## Work to complete
With any pictures left out, restate word for word the lines in the listing below from the one holding "Instruction: Expand the JSON format dropdown" through the last.

## Information shown
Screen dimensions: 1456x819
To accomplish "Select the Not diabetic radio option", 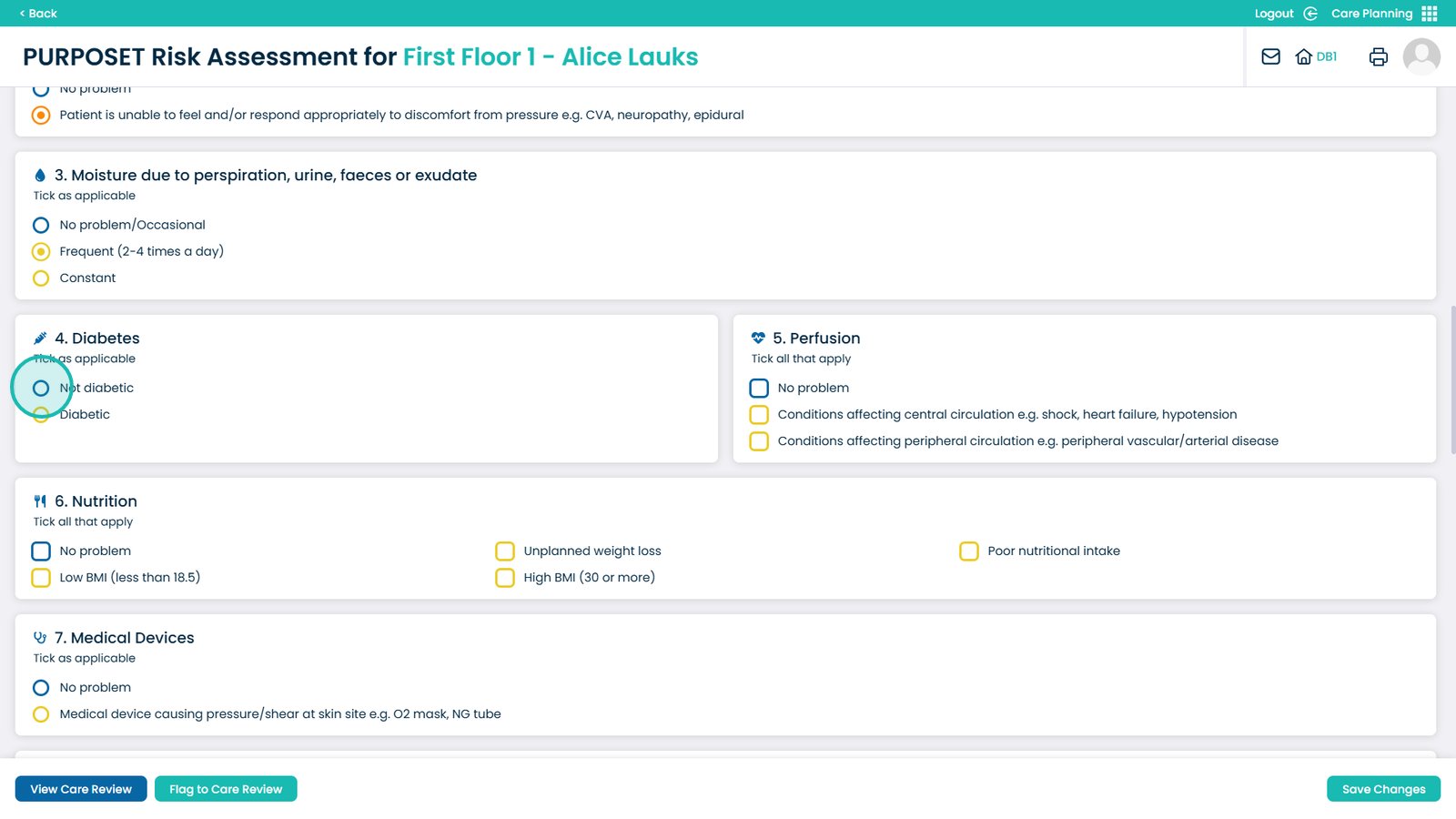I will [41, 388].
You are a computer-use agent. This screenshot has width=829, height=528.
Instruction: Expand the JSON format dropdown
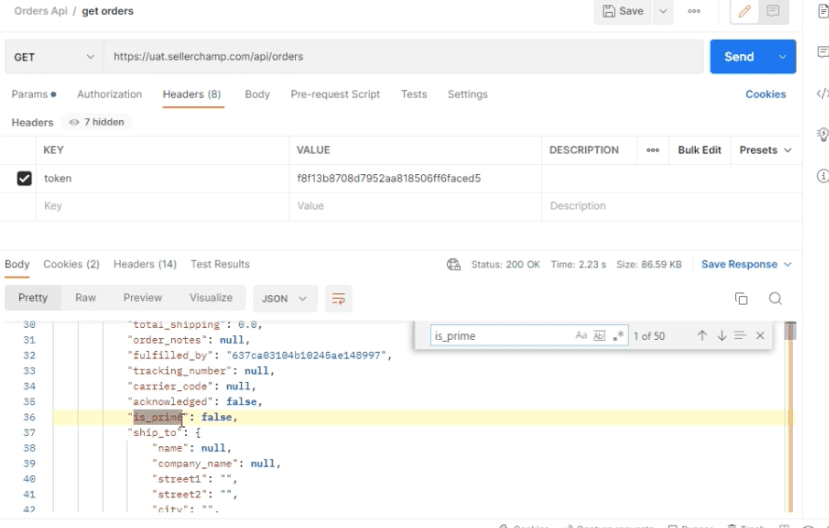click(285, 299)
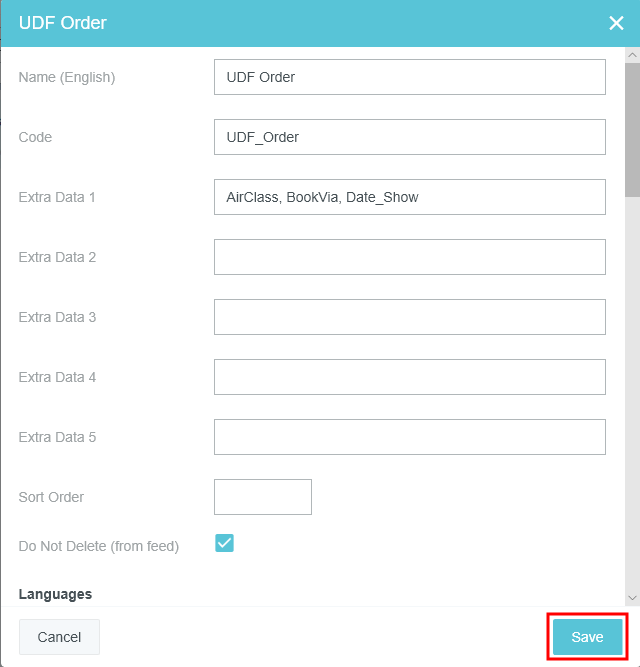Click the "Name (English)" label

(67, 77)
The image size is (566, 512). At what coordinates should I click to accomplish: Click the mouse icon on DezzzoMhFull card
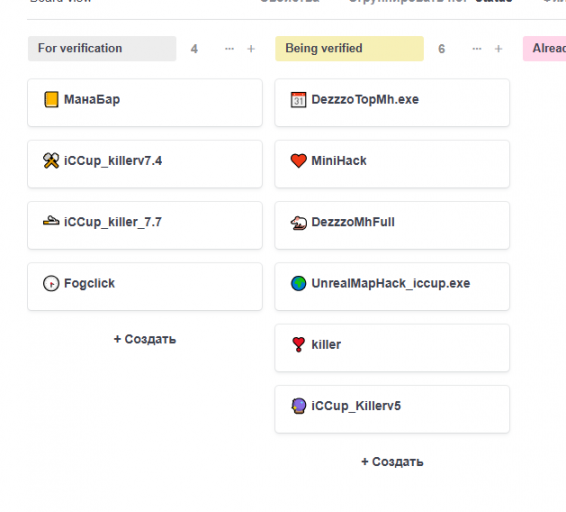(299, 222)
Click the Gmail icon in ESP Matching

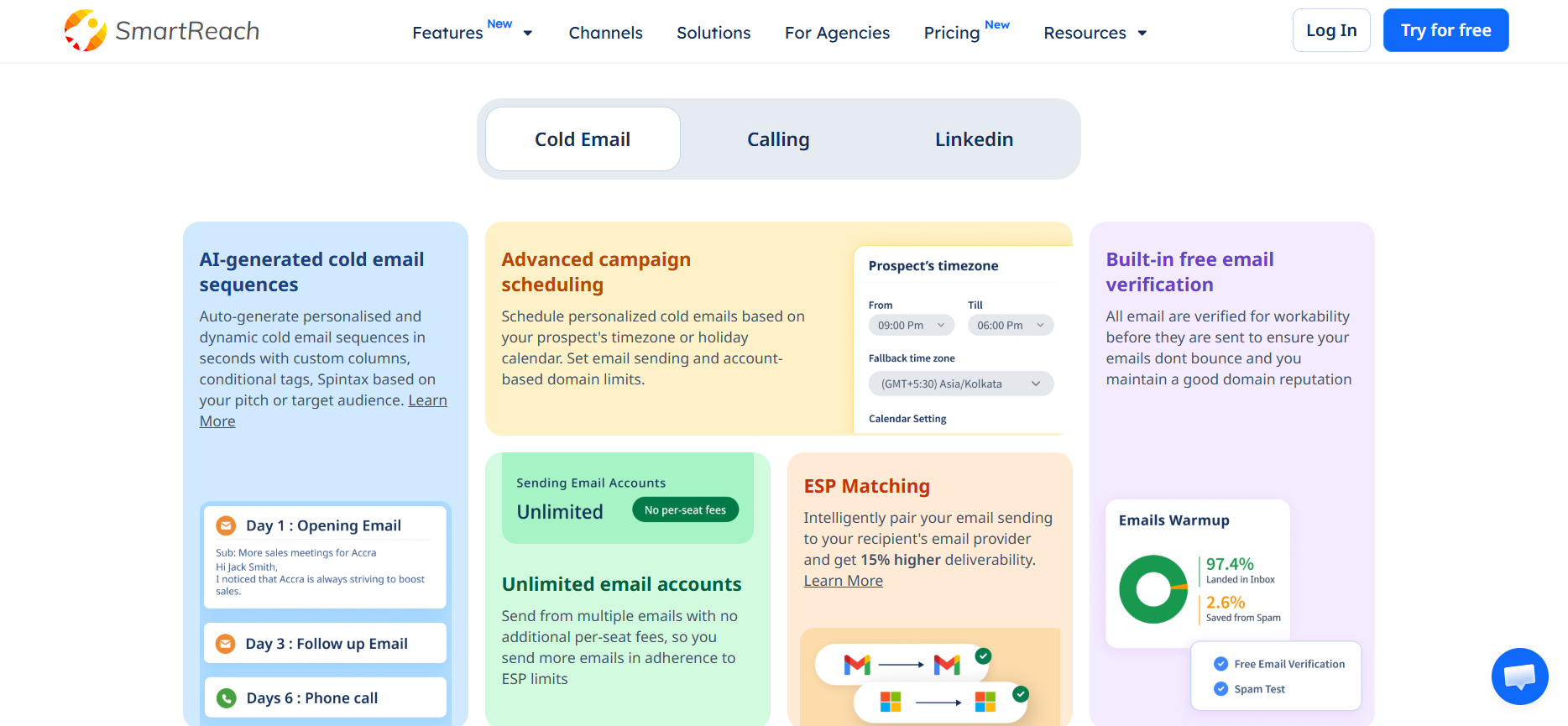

## Response for this exercise
Instruction: Expand the JSON format dropdown
click(285, 299)
Click the "Name (English)" label

(67, 77)
The image size is (566, 512). At what coordinates should I click to accomplish: Click the mouse icon on DezzzoMhFull card
(299, 222)
Click the Gmail icon in ESP Matching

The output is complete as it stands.